Leave out the lines before the one with "The width and height of the screenshot is (2576, 1259)."; output that line and all remaining lines of the records exactly.
-- Opening Marker --
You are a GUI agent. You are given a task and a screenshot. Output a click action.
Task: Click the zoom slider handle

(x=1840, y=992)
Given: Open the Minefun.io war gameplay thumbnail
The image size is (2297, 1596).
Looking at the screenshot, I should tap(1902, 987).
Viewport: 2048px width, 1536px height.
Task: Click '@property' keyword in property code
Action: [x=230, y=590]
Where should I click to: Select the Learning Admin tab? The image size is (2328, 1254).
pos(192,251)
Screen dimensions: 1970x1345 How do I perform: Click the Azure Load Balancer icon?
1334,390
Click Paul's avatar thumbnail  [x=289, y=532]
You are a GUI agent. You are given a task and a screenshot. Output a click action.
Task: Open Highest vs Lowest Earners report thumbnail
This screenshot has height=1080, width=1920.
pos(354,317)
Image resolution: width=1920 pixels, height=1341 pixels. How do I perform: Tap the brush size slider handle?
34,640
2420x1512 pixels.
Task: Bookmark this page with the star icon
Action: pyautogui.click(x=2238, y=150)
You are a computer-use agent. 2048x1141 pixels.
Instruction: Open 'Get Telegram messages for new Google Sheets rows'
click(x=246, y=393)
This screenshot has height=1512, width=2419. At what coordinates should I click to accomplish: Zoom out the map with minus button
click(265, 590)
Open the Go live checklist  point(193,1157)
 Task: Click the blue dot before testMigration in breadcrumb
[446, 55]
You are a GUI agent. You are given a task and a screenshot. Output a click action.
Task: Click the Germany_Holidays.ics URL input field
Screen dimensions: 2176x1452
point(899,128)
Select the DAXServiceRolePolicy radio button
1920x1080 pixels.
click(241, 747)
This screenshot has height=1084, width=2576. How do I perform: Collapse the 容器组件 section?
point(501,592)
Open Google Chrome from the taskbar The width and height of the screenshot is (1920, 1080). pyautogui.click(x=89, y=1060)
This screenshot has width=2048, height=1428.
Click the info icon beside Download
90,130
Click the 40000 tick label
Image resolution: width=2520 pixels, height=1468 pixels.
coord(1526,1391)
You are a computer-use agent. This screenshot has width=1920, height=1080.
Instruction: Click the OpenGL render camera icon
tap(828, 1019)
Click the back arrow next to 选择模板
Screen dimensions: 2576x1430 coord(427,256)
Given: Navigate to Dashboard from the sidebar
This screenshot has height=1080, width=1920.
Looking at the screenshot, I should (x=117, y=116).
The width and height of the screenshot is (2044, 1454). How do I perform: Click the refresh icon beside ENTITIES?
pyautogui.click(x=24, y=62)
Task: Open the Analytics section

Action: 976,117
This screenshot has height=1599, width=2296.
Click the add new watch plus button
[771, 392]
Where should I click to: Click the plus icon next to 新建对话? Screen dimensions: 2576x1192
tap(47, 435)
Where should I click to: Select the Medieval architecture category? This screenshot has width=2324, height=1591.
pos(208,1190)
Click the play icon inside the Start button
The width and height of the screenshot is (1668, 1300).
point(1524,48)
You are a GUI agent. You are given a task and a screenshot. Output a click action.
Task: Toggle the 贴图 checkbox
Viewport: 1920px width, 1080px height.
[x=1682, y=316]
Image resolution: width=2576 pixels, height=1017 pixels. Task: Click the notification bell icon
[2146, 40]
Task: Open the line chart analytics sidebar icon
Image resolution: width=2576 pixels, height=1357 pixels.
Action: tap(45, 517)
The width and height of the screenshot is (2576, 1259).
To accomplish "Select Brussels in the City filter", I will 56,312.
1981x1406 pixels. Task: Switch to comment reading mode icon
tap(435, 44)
-- Closing Marker --
▶ _OUTPUT_:
The width and height of the screenshot is (2576, 1259).
To accomplish "Select Brussels in the City filter", I will 56,312.
1981x1406 pixels. Task: Switch to comment reading mode icon
tap(435, 44)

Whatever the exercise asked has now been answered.